Pendukung yang kecewa akibat kekalahan dari Vasco da Gama melakukan protes di fasilitas latihan CT Rei Pele Santos di Baixada Santista dan disambut oleh Neymar, pencetak gol terbanyak sepanjang masa Brasil.
Dikabarkan, Neymar mendengarkan keluhan mereka dan bahkan diancam dengan kekerasan sebelum mengatakan kepada kelompok tersebut bahwa Santos sedang berusaha mengubah hal-hal.
Philippe Coutinho mencetak dua gol dalam pembantaian tersebut, membuat Santos berada di peringkat ke-15 dari 20 tim di klasemen Brazilian Serie A.
Pelatih Santos, Cleber Xavier dipecat sebagai akibat dari kekalahan tersebut.
Neymar, yang mengalami kekalahan terburuk dalam kariernya, diliputi emosi di akhir pertandingan dan dihibur di lapangan oleh seorang anggota staf belakang klub.
“Saya malu.

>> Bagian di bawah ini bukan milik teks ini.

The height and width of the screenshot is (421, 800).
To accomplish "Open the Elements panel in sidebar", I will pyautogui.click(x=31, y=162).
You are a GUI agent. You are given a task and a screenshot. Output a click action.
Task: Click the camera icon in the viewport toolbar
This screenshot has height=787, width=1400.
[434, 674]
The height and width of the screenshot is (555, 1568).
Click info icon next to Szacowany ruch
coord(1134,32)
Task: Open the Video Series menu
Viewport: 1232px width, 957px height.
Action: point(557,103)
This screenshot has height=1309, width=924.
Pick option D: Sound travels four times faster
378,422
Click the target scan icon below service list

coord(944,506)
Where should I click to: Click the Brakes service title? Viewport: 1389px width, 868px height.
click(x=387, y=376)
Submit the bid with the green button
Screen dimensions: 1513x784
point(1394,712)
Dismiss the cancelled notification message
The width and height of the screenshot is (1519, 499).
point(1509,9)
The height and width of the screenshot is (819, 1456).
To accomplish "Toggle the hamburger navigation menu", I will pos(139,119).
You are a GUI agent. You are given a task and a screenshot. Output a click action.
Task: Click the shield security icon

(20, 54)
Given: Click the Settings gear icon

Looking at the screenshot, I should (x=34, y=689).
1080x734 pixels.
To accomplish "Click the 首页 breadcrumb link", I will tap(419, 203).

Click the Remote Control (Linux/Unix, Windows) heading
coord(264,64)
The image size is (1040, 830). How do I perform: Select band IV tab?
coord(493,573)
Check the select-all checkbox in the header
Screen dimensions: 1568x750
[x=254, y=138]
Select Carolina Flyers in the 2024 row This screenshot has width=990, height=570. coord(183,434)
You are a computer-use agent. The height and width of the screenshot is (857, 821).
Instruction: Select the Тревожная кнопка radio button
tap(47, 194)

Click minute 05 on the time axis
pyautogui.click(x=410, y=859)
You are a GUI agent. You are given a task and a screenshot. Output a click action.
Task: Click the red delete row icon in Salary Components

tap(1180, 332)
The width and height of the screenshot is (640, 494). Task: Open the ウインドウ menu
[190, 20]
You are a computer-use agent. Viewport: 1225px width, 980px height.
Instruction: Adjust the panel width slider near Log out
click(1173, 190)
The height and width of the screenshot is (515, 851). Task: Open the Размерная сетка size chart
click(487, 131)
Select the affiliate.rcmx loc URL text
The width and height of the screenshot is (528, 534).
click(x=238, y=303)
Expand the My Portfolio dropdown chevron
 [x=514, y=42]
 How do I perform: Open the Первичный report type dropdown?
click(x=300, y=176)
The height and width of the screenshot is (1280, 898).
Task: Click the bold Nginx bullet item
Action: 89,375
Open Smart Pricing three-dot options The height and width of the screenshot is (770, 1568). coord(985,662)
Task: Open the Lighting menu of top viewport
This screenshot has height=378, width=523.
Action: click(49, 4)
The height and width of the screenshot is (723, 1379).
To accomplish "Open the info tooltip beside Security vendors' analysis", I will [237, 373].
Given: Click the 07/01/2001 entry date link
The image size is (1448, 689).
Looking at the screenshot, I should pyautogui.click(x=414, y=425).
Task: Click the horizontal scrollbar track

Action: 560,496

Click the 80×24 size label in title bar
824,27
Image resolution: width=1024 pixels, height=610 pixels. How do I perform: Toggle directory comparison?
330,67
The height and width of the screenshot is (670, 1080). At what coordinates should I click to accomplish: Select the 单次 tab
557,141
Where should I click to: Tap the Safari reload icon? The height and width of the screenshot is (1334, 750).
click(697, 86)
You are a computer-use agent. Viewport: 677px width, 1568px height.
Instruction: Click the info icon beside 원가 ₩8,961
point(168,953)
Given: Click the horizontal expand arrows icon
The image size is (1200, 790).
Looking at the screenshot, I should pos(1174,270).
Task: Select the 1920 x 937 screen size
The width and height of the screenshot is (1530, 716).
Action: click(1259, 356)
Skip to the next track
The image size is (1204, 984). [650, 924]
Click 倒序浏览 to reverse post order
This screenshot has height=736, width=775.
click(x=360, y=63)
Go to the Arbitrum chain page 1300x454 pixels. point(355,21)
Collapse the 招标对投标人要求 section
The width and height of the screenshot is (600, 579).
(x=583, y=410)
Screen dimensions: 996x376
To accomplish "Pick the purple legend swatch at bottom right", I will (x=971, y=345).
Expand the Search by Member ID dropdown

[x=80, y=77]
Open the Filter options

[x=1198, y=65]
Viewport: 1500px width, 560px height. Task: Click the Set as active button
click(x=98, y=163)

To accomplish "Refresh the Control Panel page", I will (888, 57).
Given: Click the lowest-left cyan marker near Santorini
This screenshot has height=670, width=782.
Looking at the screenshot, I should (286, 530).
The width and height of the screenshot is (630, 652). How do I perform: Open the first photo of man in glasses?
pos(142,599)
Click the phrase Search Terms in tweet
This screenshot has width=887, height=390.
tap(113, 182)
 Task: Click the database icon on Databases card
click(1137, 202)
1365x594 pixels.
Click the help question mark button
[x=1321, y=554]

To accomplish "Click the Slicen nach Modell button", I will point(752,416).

Saya sangat kecewa dengan penampilan kami. Para pendukung berhak untuk protes, tentu saja tanpa menggunakan kekerasan ... Tapi jika mereka ingin mengutuk dan menghina, itu hak mereka,” kata Neymar setelah pertandingan.
“Ini adalah perasaan malu yang luar biasa. Saya belum pernah mengalami ini seumur hidup. Sayangnya, ini terjadi. Air mata itu berasal dari kemarahan, dari segala hal. Sayangnya, saya tidak bisa membantu dalam segala hal. Bagaimanapun, itulah kenyataannya.”